You know these things are wrong. Because if you keep doing these things, she is harmed. I believe that she is harmed, morally or psychologically, by your snooping. I believe that’s what she would say if she knew: that she feels violated or harmed. And I think we ought to take people’s subjective assessments as having some weight.

Now, it may be that she also snoops. It may be that she is well aware of this tendency in people and will understand. Or it may be that she will be outraged to the point of demanding that you move out. I cannot take responsibility for what happens in your private life if you are moved to act on what I say. It’s still your choice. I can only say what I truly feel. And I truly feel you should tell her.

I do not know why we do these things. It may have to do with a lack of trust — that you feel she has some other world that competes for her attention, or that might threaten your belonging to her, your ownership of her. Ownership. That’s a word that comes up. That’s interesting. Do you feel that you own her? Do you feel in some way that what is hers is yours? It may be that you do. I’m not accusing you of anything; we all find, when we begin examining our assumptions, that we carry certain assumptions that are insupportable. Mainly we carry them as long as we do not examine them, and then, as we examine them, we go, Holy shit! I really do believe I own her! Where did that come from?!

And then you plumb your family history and see that, in fact, you were raised with the assumption that as a man you could own a woman, that you could have rights far greater than hers, that you could take her stuff, that you could “take her,” in all the senses of that phrase. Who knows. We have all kinds of stuff in our heads. That’s what makes therapy so much fun. Because when you approach it in a fairly detached way, you can see that, well, yes, these beliefs do reside in my mind, how do you like that? I don’t think they serve me very well, I don’t even think I consciously believe them, and yet there they are, residents in the attic.

So then you try to sweep them out if they don’t fit in. Or you learn to recognize when your behavior is being influenced by them, as in, Gee, I seem to be taking my girlfriend’s stuff again, why am I doing that? Oh yeah, I remember: because in some part of my brain I believe that I actually have greater rights than women! But I don’t really, do I? So I’d better put this stuff back and tell her that old mania has cropped up again!

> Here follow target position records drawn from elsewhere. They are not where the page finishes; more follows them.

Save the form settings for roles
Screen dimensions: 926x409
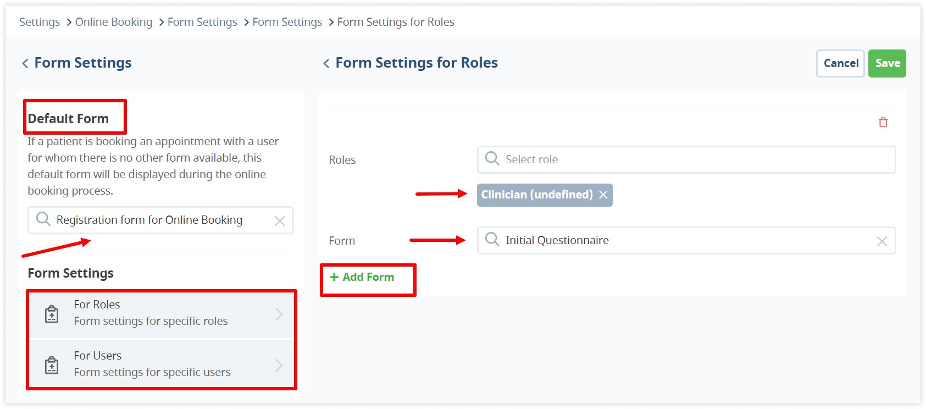886,63
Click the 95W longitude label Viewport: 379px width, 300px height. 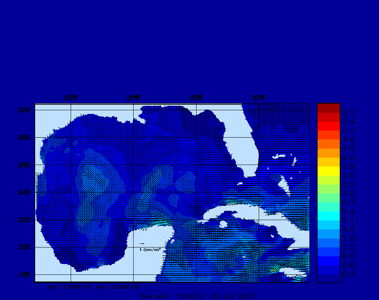tap(71, 98)
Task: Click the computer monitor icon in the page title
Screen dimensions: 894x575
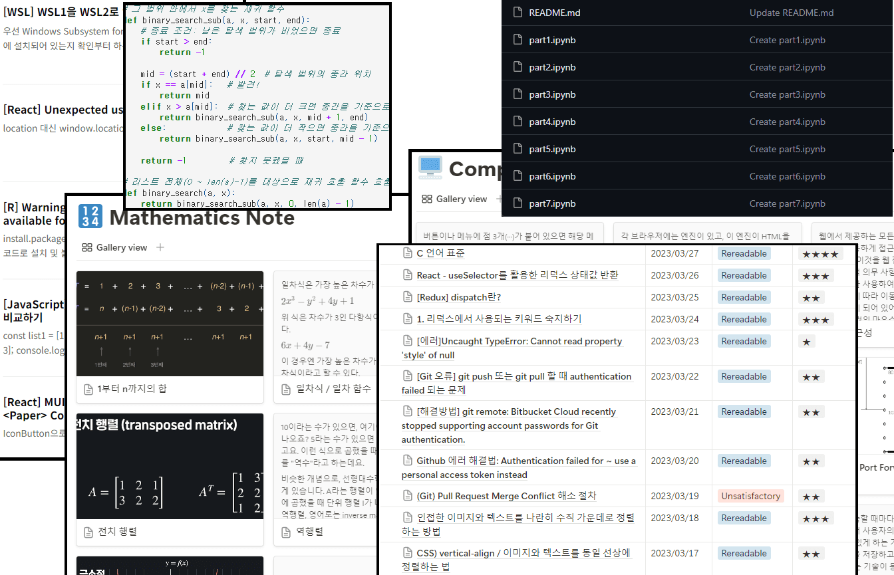Action: tap(430, 168)
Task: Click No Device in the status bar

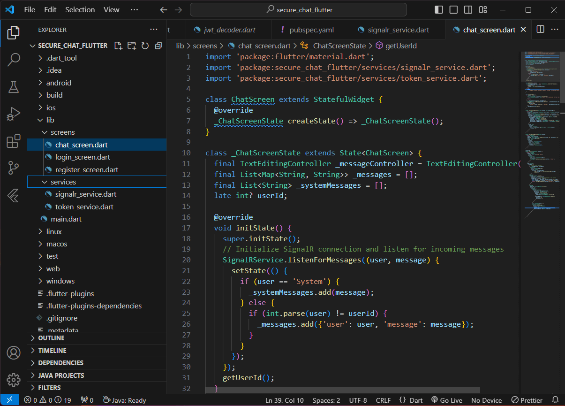Action: [486, 400]
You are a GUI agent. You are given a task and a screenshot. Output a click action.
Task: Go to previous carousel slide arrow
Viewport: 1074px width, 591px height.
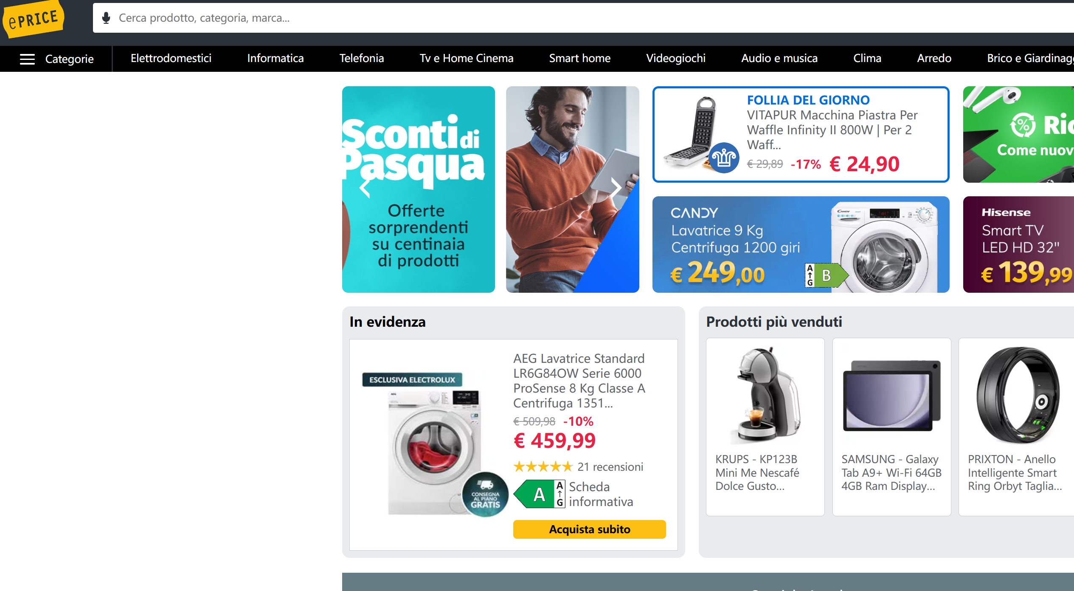coord(365,187)
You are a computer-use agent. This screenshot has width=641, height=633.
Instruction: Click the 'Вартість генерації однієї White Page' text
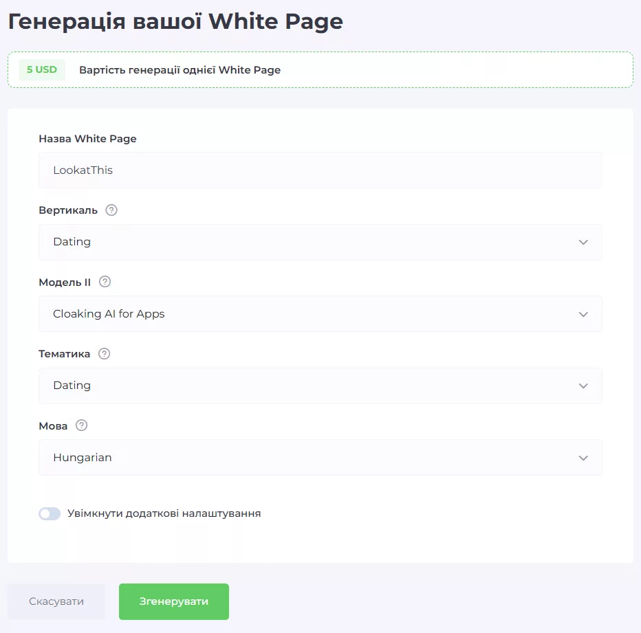tap(180, 70)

Or whatever it is. It could be a sexual thing, that there’s a thrill to snooping. It could be a replacement for intimacy; you might feel a deep closeness to her that you do not get to feel while she is in the room because maybe she will not settle down or will not willingly be the object of your contemplative gaze or will not answer your questions about her past or about that part of her life she keeps separate from you.

At any rate, if you don’t tell her, I think you will have committed a wrong against her, and you also might never get to find out why you’re doing this. So it will be to your benefit, ultimately, to come clean.

So seriously, I think when you threw her stuff out, you crossed a line, and regardless of the consequences, you have to tell her. She has a right to know and a right to figure out what she wants to do about it.